Darcy didn’t mind the added physical work. Her grandmother deserved the best, and Darcy took pains to keep her spotless and comfortable with frequent linen changes and as many sponge baths each day as necessary. But the endless questions made her short-tempered. Just this morning Mammaw asked for biscuits and gravy three times even though she’d already eaten her breakfast.
The brown-sugar mixture bubbled in the pan. Darcy added a shot of vanilla and let it cook for several minutes, stirring until her arm got tired. When the icing had cooled and was starting to thicken, she poured it over the stack cake, letting it dribble down the sides. The cake took on a whole new look as Darcy swirled the caramel icing. “Pretty as a picture,” she said.
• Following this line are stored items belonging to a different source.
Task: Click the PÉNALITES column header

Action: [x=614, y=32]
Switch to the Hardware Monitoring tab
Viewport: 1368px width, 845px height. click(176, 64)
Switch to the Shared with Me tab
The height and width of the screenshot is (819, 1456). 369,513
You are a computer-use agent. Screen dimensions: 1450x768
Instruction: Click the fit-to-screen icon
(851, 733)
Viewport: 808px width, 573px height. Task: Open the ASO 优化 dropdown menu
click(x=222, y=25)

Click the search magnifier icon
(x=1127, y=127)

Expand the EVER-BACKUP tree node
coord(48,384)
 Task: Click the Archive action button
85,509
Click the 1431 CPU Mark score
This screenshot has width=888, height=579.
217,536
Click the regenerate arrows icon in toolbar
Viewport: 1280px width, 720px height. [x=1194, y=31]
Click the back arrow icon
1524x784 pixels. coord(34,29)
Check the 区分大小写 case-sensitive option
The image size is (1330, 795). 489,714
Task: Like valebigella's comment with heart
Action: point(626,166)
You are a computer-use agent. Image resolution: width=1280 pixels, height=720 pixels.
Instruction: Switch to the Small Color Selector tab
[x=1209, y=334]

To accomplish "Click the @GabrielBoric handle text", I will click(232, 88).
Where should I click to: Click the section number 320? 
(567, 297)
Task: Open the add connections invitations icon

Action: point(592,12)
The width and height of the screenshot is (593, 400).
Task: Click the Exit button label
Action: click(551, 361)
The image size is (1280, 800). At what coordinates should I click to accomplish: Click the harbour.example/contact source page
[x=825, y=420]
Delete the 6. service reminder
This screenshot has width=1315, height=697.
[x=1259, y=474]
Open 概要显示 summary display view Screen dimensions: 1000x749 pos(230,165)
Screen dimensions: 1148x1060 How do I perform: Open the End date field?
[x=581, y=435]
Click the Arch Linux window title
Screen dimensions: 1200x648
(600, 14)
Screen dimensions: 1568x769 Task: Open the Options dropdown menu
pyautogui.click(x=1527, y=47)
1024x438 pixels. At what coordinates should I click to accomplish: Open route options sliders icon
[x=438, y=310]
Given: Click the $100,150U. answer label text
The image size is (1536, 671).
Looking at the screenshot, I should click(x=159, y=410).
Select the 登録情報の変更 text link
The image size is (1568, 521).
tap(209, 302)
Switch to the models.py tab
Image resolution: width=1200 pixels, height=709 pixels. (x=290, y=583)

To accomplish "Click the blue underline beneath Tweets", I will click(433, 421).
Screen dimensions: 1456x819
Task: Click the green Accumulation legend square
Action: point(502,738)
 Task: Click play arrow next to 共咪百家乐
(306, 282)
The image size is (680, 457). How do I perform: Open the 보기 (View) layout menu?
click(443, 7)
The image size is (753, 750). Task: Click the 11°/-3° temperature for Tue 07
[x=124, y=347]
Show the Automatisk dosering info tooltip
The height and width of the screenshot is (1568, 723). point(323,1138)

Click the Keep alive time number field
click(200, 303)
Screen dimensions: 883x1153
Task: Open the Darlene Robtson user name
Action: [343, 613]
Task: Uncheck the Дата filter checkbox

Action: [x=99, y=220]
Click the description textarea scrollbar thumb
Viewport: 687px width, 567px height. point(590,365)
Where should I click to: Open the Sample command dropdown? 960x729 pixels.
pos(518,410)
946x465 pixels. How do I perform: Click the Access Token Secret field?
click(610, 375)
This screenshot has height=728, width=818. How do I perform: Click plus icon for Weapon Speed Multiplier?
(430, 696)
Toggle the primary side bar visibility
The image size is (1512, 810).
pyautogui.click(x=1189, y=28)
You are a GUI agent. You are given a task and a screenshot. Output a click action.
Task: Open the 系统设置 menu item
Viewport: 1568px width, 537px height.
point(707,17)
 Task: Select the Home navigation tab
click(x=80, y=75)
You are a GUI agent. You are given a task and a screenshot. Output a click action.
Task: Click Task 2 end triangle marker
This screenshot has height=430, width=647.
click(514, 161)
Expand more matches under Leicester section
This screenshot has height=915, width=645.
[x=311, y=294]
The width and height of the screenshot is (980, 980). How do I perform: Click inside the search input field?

The clock on the mantel chimed twelve times. Where had the morning gone? Dylan’s mother was coming for her visit early afternoon and Darcy still had the kitchen to clean up and Mammaw hadn’t had her dinner. Darcy looked around. What should she do first? Feeling guilty but rushed, she decided to take advantage of her grandmother’s extra-long nap to wash the pans and mixing bowls. Mammaw wouldn’t be happy if Jean Foster saw the kitchen in such a state and neither would Darcy.